OBJECTIVES>
1 - Answer the questions below about the R code that appears after this task, one line for each and marked (a), (b) and (c) as the questions are.
(a) Which two terms does the R code search for in the majors column, and does the search ignore case?
(b) What separator does the R code pass to read.delim when it reads the fruit list?
(c) Which column numbers does the R code keep with select?
2 - Go on with the R code on college majors and the fruit list from the point where it stops.

EXTRACT>
* BEGIN *

Code that identifies majors that contain either “DATA” or “STATISTICS” from [Five Thirty Eight] (https://fivethirtyeight.com/features/the-economic-guide-to-picking-a-college-major/).
library(rvest)
library(xml2)
library(tidyverse)
# Get URL of College Majors list
site <- "https://projects.fivethirtyeight.com/mid-levels/college-majors/index.html?v=3"
majors_list <- read_html(site)
# Scrape all data from the website
majors_df <- majors_list %>%
html_nodes(xpath = '//*[@id="example"]') %>%
html_table(fill = TRUE)
# Scrapped data is in the form of a list.
# Convert list to data frame and save the majors column only to its own data frame
majors_df <- as.data.frame(majors_df)
mj <- majors_df$MAJOR
# look for majors with statistics in name
major.stats <- str_view(mj, regex("statistics", ignore_case = TRUE), match = TRUE)
# look for majors with data in the name
major.data <- str_view(mj, regex("data", ignore_case = TRUE), match = TRUE)
# Display all majors with Statistics in the name
major.stats
# Display all majors with Data in the name
major.data
Data transformation
library(RCurl)
library(dplyr)
# get fruit list from Github
x <- getURL("https://raw.githubusercontent.com/ltcancel/Homework3_Data607_F20/master/fruit.txt")
fruit <- read.delim(text = x, header = FALSE, sep = '"')
fruit
## V1 V2 V3 V4 V5 V6 V7 V8 V9
## 1 [1] bell pepper NA bilberry NA blackberry NA blood orange NA
## 2 [5] blueberry NA cantaloupe NA chili pepper NA cloudberry NA
## 3 [9] elderberry NA lime NA lychee NA mulberry NA
## 4 [13] olive NA salal berry NA NA NA
# filter to only include columns with values
fruit.clean <- fruit %>%
select(2,4,6,8)

* END *

MATERIAL SUPPLIED>
* BEGIN *

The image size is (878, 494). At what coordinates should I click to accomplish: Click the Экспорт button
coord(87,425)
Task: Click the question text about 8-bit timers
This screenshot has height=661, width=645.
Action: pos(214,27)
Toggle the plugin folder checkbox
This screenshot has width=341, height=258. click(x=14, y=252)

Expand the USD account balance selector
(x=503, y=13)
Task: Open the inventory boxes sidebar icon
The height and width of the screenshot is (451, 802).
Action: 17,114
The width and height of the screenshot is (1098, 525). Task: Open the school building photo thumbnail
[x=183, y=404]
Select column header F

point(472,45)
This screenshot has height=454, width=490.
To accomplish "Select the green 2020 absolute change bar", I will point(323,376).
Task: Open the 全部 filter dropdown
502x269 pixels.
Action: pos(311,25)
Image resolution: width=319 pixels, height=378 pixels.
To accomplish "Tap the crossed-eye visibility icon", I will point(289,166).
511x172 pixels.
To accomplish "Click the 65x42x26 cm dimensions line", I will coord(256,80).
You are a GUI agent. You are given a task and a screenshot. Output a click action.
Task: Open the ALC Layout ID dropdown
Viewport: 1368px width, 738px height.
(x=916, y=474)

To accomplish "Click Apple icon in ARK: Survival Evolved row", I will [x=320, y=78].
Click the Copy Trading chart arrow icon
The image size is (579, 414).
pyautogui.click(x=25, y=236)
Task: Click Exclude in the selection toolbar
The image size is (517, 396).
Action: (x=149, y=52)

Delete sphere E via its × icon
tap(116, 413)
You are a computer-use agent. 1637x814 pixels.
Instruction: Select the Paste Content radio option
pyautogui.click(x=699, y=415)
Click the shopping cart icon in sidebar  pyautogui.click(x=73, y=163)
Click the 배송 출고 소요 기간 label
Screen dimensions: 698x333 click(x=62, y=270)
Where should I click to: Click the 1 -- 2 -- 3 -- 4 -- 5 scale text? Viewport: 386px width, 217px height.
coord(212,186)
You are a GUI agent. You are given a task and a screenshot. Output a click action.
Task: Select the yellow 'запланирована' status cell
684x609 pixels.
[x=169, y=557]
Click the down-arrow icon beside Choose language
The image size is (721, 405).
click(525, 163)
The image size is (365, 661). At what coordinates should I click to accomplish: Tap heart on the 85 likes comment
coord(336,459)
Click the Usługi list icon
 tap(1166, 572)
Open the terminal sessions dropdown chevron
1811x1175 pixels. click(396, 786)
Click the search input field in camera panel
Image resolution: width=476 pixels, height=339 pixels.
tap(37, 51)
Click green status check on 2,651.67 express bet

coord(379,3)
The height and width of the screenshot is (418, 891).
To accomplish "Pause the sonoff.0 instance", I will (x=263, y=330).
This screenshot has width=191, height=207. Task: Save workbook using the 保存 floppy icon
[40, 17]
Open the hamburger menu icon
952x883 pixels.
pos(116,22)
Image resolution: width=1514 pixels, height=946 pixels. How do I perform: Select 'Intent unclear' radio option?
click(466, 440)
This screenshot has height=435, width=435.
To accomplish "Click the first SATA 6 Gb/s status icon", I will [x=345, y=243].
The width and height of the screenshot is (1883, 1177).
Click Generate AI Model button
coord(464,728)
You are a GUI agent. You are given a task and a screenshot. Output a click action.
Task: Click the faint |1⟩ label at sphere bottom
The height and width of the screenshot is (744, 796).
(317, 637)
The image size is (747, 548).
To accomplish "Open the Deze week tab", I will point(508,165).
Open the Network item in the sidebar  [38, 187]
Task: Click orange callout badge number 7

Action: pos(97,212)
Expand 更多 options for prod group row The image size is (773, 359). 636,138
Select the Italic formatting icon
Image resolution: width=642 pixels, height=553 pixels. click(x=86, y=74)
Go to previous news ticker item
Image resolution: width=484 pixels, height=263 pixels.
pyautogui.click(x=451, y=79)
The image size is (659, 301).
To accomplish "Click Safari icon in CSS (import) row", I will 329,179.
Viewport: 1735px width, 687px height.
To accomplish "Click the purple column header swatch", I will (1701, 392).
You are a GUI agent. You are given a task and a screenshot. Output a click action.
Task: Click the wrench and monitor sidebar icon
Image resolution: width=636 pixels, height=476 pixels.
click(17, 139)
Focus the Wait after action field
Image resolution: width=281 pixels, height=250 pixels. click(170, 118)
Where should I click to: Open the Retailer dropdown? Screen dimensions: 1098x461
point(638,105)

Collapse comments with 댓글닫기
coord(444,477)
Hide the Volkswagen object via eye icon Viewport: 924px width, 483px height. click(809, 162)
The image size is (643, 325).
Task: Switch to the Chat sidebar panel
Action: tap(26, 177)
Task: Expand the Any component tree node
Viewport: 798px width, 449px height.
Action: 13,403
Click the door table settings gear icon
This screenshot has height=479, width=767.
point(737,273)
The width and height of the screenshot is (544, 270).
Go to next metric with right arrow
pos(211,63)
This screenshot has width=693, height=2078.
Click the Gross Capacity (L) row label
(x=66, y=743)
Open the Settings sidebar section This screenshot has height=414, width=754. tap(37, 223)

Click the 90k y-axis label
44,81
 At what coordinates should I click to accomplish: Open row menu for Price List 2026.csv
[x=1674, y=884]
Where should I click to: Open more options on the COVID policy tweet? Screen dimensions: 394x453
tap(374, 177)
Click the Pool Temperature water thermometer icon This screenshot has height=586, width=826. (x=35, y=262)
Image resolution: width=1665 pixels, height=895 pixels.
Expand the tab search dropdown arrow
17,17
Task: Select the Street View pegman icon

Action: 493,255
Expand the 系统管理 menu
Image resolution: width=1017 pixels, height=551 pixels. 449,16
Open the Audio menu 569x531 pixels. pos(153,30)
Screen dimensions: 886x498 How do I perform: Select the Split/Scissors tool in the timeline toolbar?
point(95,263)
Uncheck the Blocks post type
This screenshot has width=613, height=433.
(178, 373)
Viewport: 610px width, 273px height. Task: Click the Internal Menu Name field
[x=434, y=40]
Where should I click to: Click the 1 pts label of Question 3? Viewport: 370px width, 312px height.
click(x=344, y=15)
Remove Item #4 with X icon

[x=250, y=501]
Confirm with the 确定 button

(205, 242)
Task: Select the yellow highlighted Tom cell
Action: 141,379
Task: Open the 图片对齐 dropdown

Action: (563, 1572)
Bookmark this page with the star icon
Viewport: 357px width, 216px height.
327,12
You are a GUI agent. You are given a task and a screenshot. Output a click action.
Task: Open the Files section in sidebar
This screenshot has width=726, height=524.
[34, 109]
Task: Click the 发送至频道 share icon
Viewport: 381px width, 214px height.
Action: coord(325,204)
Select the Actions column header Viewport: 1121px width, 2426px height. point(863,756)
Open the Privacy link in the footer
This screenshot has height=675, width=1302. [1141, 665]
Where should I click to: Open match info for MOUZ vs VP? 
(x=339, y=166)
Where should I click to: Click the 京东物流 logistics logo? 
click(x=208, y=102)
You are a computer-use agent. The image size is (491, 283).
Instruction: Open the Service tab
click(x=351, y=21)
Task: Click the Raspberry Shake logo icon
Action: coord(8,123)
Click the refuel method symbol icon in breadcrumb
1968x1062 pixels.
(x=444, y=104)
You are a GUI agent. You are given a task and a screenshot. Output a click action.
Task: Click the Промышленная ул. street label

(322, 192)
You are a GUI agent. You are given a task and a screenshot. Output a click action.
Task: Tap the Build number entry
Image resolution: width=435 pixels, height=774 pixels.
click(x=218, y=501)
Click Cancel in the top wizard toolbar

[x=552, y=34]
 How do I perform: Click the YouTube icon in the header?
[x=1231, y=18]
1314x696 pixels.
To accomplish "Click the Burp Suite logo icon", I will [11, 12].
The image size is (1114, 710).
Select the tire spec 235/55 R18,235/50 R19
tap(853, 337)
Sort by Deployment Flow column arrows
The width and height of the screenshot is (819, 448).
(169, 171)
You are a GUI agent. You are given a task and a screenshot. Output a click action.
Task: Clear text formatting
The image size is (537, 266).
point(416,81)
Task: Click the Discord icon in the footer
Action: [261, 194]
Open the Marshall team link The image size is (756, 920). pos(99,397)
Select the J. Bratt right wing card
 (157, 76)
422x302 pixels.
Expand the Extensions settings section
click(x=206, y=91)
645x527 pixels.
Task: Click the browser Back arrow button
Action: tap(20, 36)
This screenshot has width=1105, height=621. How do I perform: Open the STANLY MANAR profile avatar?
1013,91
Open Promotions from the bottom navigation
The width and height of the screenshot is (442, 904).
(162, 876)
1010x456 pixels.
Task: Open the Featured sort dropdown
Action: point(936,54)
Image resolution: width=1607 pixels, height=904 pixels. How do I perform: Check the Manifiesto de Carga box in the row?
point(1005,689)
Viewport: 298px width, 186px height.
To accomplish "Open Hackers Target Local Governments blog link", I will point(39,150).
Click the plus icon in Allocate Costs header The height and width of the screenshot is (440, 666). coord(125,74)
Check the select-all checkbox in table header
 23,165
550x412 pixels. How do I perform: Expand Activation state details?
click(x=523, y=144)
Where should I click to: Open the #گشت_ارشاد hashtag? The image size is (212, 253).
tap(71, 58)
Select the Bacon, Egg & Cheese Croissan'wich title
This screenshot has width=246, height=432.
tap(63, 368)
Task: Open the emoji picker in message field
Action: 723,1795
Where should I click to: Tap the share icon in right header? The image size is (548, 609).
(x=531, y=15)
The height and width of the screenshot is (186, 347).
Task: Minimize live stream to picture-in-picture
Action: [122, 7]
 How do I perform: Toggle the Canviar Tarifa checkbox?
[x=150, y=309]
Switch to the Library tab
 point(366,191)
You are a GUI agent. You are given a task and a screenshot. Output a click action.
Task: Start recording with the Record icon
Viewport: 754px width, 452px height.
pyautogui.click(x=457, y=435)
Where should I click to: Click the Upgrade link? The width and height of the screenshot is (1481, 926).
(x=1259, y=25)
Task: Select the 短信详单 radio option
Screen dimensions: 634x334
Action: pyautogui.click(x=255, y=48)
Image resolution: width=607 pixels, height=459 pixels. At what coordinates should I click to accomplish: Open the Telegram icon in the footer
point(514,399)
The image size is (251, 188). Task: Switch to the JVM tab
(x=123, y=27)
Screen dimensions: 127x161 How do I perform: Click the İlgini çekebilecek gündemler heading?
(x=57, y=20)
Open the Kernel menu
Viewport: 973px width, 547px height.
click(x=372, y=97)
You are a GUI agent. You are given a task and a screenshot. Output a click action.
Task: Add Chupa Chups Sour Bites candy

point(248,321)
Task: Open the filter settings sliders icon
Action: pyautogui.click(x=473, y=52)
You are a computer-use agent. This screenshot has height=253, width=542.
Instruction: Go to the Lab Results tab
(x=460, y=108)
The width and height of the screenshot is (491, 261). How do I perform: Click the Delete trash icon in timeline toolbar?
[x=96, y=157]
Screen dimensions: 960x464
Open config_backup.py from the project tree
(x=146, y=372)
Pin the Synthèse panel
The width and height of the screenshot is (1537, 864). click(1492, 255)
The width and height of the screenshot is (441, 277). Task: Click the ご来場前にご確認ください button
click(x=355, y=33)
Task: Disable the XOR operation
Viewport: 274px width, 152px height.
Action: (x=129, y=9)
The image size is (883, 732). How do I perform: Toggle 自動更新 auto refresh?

* END *

THE RESPONSES>
1 -
(a) It searches for "statistics" and "data", with case ignored.
(b) A double quotation mark ('"').
(c) Columns 2, 4, 6 and 8.

2 -
fruit.clean
## V2 V4 V6 V8
## 1 bell pepper bilberry blackberry blood orange
## 2 blueberry cantaloupe chili pepper cloudberry
## 3 elderberry lime lychee mulberry
## 4 olive salal berry
# loop through data frame to create final string
for (x in 1:nrow(fruit.clean)){
for (y in 1:ncol(fruit.clean)){
if (x == 1 && y == 1){
final.string <- c("c(",fruit.clean[x,y])
}
else if (x == nrow(fruit.clean) && y == ncol(fruit.clean)){
final.string <- paste0(final.string,")")
}
else{
final.string <- paste0(final.string,",",fruit.clean[x,y])
}
}
}
# Display new string
final.string
## [1] "c(,bilberry,blackberry,blood orange,blueberry,cantaloupe,chili pepper,cloudberry,elderberry,lime,lychee,mulberry,olive,salal berry,)"
## [2] "1,bilberry,blackberry,blood orange,blueberry,cantaloupe,chili pepper,cloudberry,elderberry,lime,lychee,mulberry,olive,salal berry,)"
Describe, in words, what these expressions will match:
Construct regular expressions to match words that:
Start and end with the same character.
str_view(c("dad","apple","eye"),"^(.).*\\1$")
Contain a repeated pair of letters (e.g. “church” contains “ch” repeated twice.)
str_view(c("church","house","pressure"),"(..).*\\1", match = TRUE)
Contain one letter repeated in at least three places (e.g. “eleven” contains three “e”s.)
str_view(c("eleven","six","between"),"(.).*\\1.*\\1")